I batteri sono buoni alleati anche dei restauratori che ormai lavorano gomito a gomito con i microbiologi ambientali. «Ogni lavoro di restauro ha delle peculiarità legate alla stessa storia dell’opera – osserva Chiara Alisi, ricercatrice biochimica in Enea Casaccia -. Si tratta quindi di trovare l’enzima adatto». Da qui l’importanza della banca dati di ceppi di Enea/Emcc che all’abbisogna intervengono per “rinfrescare” le opere.

«I batteri vengono selezionati in laboratorio – racconta Alisi – sulla base della capacità di produrre enzimi, acidi organici e molecole bioattive che sono in grado di “sciogliere” o digerire i depositi sulle opere d’arte, come colle animali, resine naturali e sintetiche, cera d’api o ossidi di ferro».

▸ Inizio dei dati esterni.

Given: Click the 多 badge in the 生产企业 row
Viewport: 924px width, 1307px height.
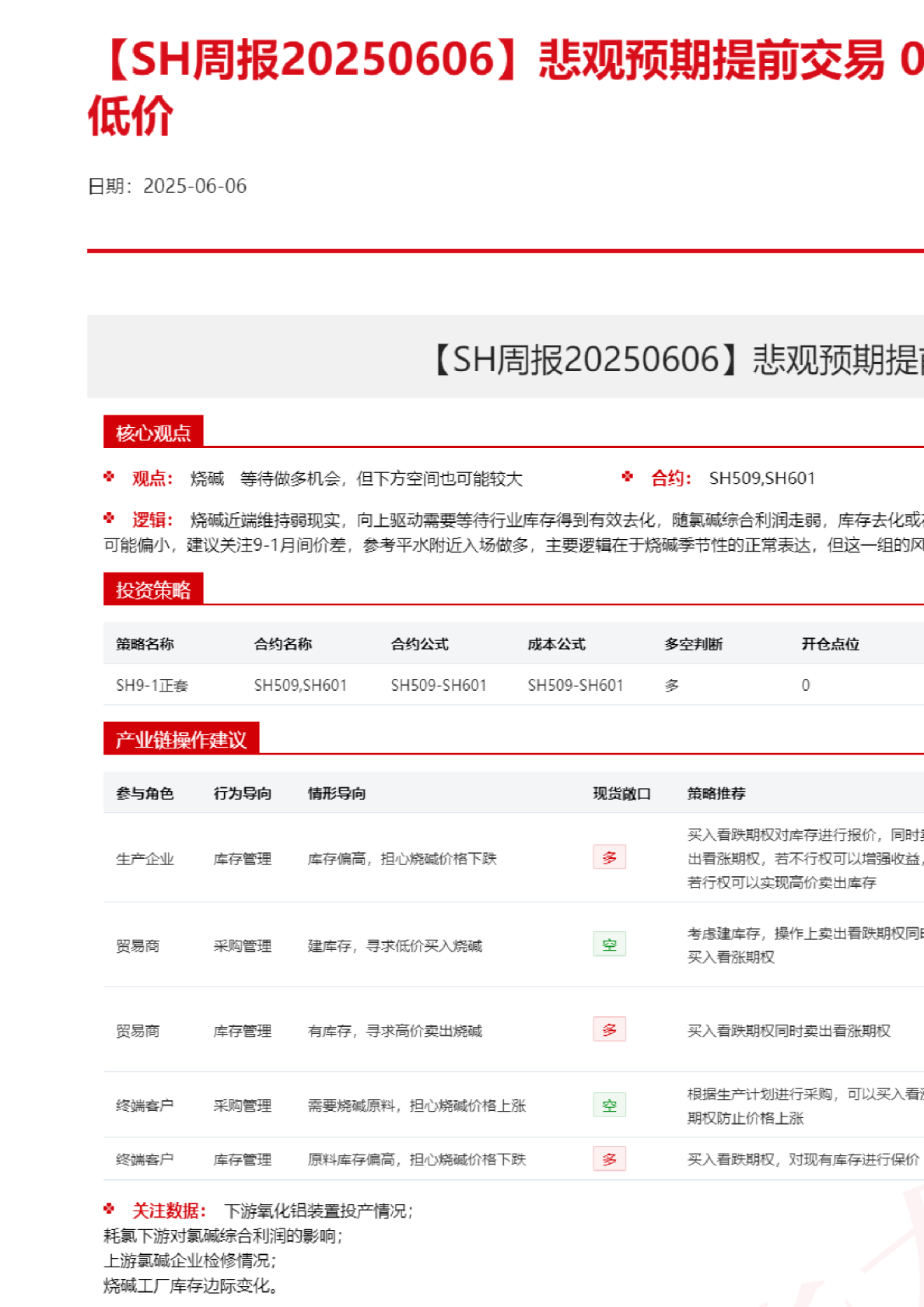Looking at the screenshot, I should click(609, 857).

Interessante il recente intervento pulitura di una vetrata del 1500 dove resti di resine e di ossalato di calcio stavano dando filo da torcere. «Abbiamo tentato una via alternativa all’uso di soluzioni chelanti perché sulla vetrata erano presenti zone con grisaglia (silicato piombico), che verrebbero danneggiate dai metodi tradizionali di pulitura». Due i ceppi selezionati, uno dei quali è stato isolato dal terreno inquinato da metalli pesanti e idrocarburi di Masua (Sardegna).

L’altro proveniente da una tomba etrusca e già depositato come brevetto. «Per la problematica aggiuntiva di resine e grassi, si è scelto il ceppo Serratia ficaria SH7 già impiegato nella pulitura dei marmi della Sagrestia Nuova di Michelangelo».